We can see the file was split up into multiple blocks and each part get it's own CID. The Data field just contains some information about the total size of the file.

UnixFS

The ability to link content together in a tree structure lends well to using IPFS like a file system.
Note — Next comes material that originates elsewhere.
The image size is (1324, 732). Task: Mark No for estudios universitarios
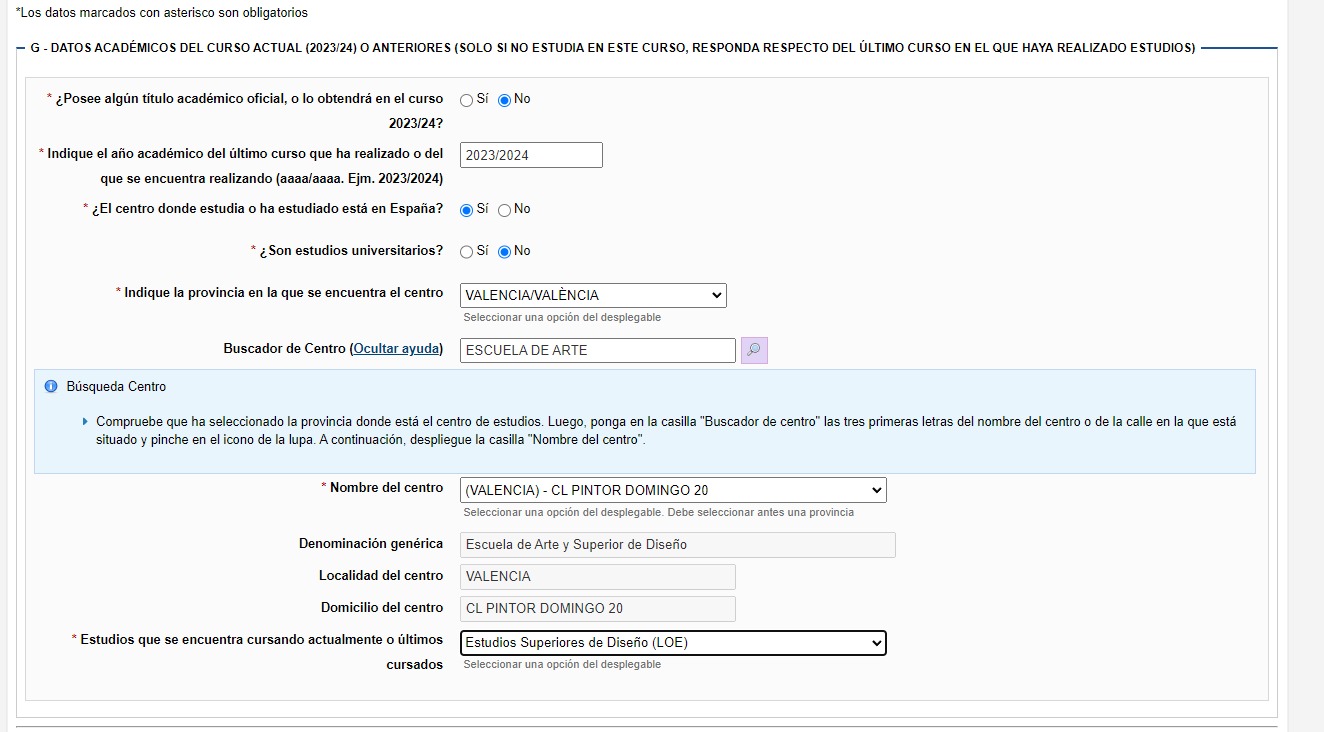(x=504, y=252)
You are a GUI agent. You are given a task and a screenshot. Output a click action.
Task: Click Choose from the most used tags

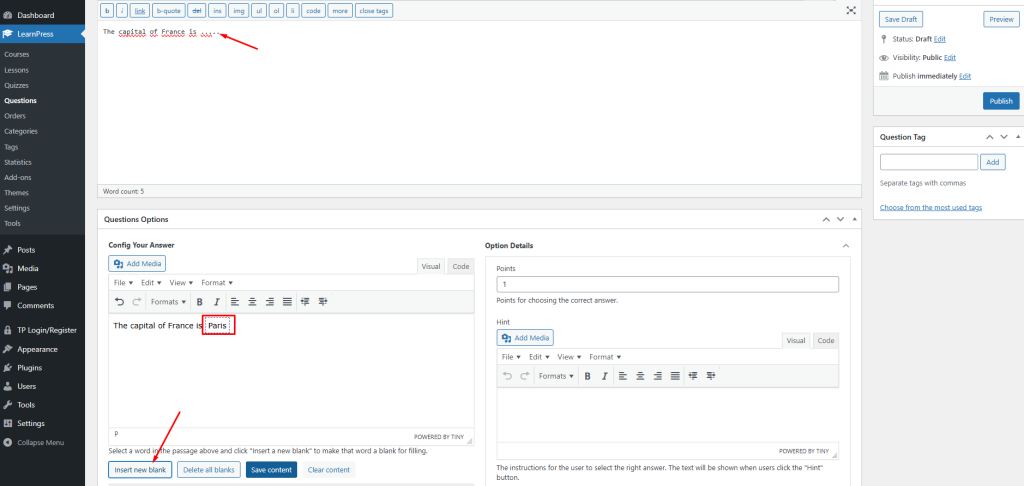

If we add a directory, recursively, it will create objects with the same structure:

$ ipfs add -r themes/landscape
added Qmc27n1EhfiCq6dZu4TyrdUtoHBcKzMYBZcfV8SEt1CCAW landscape/LICENSE
added QmVCPij5GhKKZm2QmNWSbZU53RjY3hW6QAo33upMpKCbNK landscape/README.md
added QmUmZkFjnt3tmgKwN5Hc2eD2zEm6E1CLAavveskmBRESH9 landscape/_config.yml
# snip
added QmVCovLyHFgCzGLpoDukfsKGVamZMBu27hGFysuxcpCKhb landscape/source/js
added QmSh99jvHA4NkWULrYsBBiP8sCYJQ54H4EoCRHrtRdgVYB landscape/source
added QmbcND1QgCVkcBNJWPBUpZhPpXh5fWnpz9L9Qun2tuP3zD landscape

We can list the child objects with ipfs ls:

$ ipfs ls QmbcND1QgCVkcBNJWPBUpZhPpXh5fWnpz9L9Qun2tuP3zD/source
QmU1rLAeQogXNLXN1rM9gKKrvrZbSpocCHuxqZNhu39By7 - css/
QmSEX5GkTGEKxXbzVuacoRtZXHpRY5mWVxbqPBJovKrY7v - fancybox/
QmVCovLyHFgCzGLpoDukfsKGVamZMBu27hGFysuxcpCKhb - js/

And use ipfs cat to read out files:

$ ipfs cat QmbcND1QgCVkcBNJWPBUpZhPpXh5fWnpz9L9Qun2tuP3zD/package.json
{
  "name": "hexo-theme-landscape",
  "version": "0.0.2",
  "private": true
}

Neat!